O. Laffenêtre, L. Villet, D. Chauveaux, et le groupe TALUS (Bordeaux)
Introduction
La prise en charge chirurgicale optimale des pathologies du tendon calcanéen passe par leur démembrement physiopathologique, que l’école de Saillant a su promouvoir par ses nombreux travaux. Ainsi, concernant les atteintes de l’enthèse, ou enthésopathies, il est fondamental d’analyser l’impact sur le tendon lui-même, et en particulier s’il est le siège de rupture ou de désinsertion partielle. C’est tout l’intérêt des examens complémentaires, échographie et IRM, qui vont permettre au mieux de poser l’indication thérapeutique.
Technique opératoire
En cas d’enthésopathie avec désinsertion partielle Saillant a décrit une technique de plastie de réinsertion trans osseuse du tendon, après excision de la zone pathologique qui fragilise considérablement cet élément. Dans cette technique, l’ancrage trans-osseux se fait au moyen de points. Nous l’avons modifié en assurant cette fixation par une vis d’interférence de 7, 28 mm, ou une clavette de 8 mm toutes deux résorbables. L’intervention se déroule en décubitus ventral, sous garrot placé à la racine de la cuisse. Une incision postérieure expose la totalité du tendon. Il est ouvert médianement dans sa partie distale pour exciser la zone pathologique de l’enthèse et en particulier l’éperon osseux ascendant qui y pousse ; ce premier temps fragilise complètement le tendon et impose un réancrage trans-osseux. Celui-ci se fait dans la zone anatomique qui a été au préalable creusée par une bandelette médiane d’un tiers de la largeur tendineuse, prélevée plus haute et retournée à la manière de Bosworth, mais en avant, pour venir combler la parte de substance laissée par l’excision. La longueur doit en être suffisante pour assurer un enfouissement intra osseux de 30 mm. Un tunnel borgne est préparé sur une broche, calibré à une taille généralement à peine supérieure à celle de la vis ou clavette utilisée. Le transplant, préparé et calibré, est introduit dans le tunnel au moyen de son fil tracteur, préalablement passé dans une broche à chas transfixiante. En tension maximale en léger équin de la cheville, le moyen de fixation est mis en place. Les deux berge de la zone proximale de prélèvement sont suturées, puis la fermeture assurée en deux plans sur un drainage aspiratif. Une immobilisation en équin modéré sans appui pour 6 à 7 semaines est alors mise en place.
Matériel et méthode
Notre expérience concerne 5 interventions pratiquées chez 5 patients d’âge moyen 47 ans revus avec un recul moyen de 13 mois. La douleur et la gêne au chaussage constituaient toujours le motif de consultation principal, associée deux fois à une instabilité de l’arrière-pied. Les constatations per opératoires ont retrouvé 4 fois des adhérences, 4 fois une inflammation, 5 fois une atteinte tendineuse directe et un éperon osseux. À la révision au plus grand recul, 4 patients étaient totalement soulagés, 1 améliorés de manière assez significative, aucun encore douloureux ; tous (100 %) se disaient satisfaits ou très satisfaits. La morbidité est nulle.
Discussion
Malgré une apparente lourdeur, cette technique ne présente pas de difficulté majeure, et est facilement reproductible. Ces résultats sont tout à fait encourageants. Le fait d’utiliser un moyen de fixation résorbable intra-osseux permet à notre avis de rendre cette technique plus fiable, et transmissible aux juniors.
Conclusion
Cette technique très séduisante, est très performante pour traiter les enthésopathies avec désinsertion partielle du tendon calcanéen. Nous n’avons pas encore assez de recul pour choisir entre les deux moyens de fixation que nous avons utilisé, les deux semblant à moyen terme équivalent.

▶ DONNÉES PRÉSENTÉES
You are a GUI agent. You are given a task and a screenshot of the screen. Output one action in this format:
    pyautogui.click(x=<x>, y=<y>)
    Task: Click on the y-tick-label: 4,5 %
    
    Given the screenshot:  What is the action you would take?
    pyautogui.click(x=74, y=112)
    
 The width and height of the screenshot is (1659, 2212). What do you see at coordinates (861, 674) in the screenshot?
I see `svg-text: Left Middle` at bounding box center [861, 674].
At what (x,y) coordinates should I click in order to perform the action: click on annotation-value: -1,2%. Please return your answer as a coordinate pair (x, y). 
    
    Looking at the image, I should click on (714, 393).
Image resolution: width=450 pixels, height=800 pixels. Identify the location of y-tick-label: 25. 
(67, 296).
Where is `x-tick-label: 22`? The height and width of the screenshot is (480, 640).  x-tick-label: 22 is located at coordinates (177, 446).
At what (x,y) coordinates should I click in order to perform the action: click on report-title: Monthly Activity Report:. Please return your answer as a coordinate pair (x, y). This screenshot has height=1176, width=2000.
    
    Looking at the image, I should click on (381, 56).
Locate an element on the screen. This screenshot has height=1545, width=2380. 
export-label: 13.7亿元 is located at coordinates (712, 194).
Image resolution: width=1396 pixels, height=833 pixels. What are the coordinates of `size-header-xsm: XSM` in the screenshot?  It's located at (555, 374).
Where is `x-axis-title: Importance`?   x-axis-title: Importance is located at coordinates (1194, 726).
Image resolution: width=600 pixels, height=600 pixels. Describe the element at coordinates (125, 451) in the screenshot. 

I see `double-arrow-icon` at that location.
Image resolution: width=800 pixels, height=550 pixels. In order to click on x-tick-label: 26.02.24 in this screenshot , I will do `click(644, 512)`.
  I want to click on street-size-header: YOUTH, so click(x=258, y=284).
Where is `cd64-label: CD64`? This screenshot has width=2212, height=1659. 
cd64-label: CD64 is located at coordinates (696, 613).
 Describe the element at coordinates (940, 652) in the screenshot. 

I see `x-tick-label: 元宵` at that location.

▶ D'APRÈS LES INFORMATIONS
1. Répondez à ces questions d'après le texte sur le tendon calcanéen :
(a) Quel est l'âge moyen des patients opérés ?
(b) Combien de temps dure l'immobilisation en équin modéré sans appui ?
(c) Quelle profondeur d'enfouissement intra-osseux la longueur de la bandelette doit-elle assurer ?
2. Citez le passage du texte sur le tendon calcanéen qui commence aux mots « Matériel et méthode » et s'arrête après « morbidité est nulle. ».
Les enregistrements forment un matériau distinct du texte.

▶ LISTE DES RÉPONSES
1.
(a) 47 ans.
(b) 6 à 7 semaines.
(c) 30 mm.

2.
Matériel et méthode
Notre expérience concerne 5 interventions pratiquées chez 5 patients d’âge moyen 47 ans revus avec un recul moyen de 13 mois. La douleur et la gêne au chaussage constituaient toujours le motif de consultation principal, associée deux fois à une instabilité de l’arrière-pied. Les constatations per opératoires ont retrouvé 4 fois des adhérences, 4 fois une inflammation, 5 fois une atteinte tendineuse directe et un éperon osseux. À la révision au plus grand recul, 4 patients étaient totalement soulagés, 1 améliorés de manière assez significative, aucun encore douloureux ; tous (100 %) se disaient satisfaits ou très satisfaits. La morbidité est nulle.